There’s more than one reason to work to reduce extinction risk, but probably one of the most powerful is having something to protect. It seems to be a fact of human psychology that we’re willing to work harder and sacrifice more to protect something external to ourselves, such as loved ones, a “great noble truth”, or a nation/ethnic group/religious group, etc. Not only does working for something-we-want-to-protect bring us to do more, but it seems to also make us more satisfied while we do it.

6 billion people is a lot of people, but few if any of us feel an intuitive emotional kick about 6 billion people. It’s doesn’t mean we’re villains, our brains just aren’t built to multiply like that. Back in the EEA, we had no use for getting very emotional about people we didn’t know, because we knew everyone in our group.

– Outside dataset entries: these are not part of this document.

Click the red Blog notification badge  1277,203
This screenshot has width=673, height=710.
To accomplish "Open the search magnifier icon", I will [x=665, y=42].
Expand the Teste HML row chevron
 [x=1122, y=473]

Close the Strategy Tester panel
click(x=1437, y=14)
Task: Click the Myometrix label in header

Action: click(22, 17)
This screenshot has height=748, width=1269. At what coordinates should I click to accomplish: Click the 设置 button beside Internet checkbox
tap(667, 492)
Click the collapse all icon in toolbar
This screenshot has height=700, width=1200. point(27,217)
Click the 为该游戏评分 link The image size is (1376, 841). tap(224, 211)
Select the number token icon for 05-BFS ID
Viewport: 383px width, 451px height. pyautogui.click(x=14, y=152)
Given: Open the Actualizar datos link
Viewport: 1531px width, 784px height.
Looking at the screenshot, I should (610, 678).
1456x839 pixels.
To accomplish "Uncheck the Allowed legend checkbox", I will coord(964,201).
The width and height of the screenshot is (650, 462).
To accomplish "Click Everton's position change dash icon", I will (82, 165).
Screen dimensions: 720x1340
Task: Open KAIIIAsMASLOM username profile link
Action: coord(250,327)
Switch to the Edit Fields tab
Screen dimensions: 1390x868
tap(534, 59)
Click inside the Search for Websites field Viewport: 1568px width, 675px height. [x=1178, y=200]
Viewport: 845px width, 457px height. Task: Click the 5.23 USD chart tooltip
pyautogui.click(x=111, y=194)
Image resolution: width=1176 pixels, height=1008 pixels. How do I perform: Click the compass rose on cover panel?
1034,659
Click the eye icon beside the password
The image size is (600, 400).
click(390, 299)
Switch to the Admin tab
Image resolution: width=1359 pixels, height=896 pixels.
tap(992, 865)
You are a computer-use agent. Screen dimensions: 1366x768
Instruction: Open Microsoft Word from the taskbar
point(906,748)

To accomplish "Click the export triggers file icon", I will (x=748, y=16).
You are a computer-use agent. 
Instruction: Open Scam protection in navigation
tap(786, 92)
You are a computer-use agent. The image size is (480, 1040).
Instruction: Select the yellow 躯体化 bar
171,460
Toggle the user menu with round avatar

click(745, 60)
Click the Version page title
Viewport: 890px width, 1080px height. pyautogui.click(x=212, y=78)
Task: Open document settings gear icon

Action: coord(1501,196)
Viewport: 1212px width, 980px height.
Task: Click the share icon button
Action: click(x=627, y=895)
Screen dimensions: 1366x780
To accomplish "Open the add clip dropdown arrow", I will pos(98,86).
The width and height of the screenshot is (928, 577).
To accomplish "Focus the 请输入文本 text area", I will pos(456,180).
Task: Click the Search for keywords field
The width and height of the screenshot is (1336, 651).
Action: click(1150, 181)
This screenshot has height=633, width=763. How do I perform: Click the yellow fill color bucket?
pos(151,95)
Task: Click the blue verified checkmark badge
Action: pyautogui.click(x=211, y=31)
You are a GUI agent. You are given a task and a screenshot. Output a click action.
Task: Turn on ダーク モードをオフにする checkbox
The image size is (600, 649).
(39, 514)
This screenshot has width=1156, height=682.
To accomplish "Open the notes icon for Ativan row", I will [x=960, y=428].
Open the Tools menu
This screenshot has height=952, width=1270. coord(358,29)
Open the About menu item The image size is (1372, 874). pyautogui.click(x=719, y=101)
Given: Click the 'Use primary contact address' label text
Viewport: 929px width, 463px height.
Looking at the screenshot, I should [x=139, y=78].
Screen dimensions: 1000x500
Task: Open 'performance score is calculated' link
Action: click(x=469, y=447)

One kind of work-around to this gap in our mental hardware is to take your concern for those close to you and multiply. Chances are that most people are cared for just as much as you care for your loved ones, and care for others in turn. Even if you think that only 1 in 4, or 1 in 100, is worth feeling that much for, that’s still 60,000,000 people. And 60,000,000 multiplied by however much you care for those close to you, is a fucking huge amount. Not that we’re capable of honestly multiplying like that, or physically capable of feeling that much concern if we could do the multiplication, but it can still bring you to feel massive amounts, and lead you to put a more coherent weight on certain outcomes when making conscious decisions.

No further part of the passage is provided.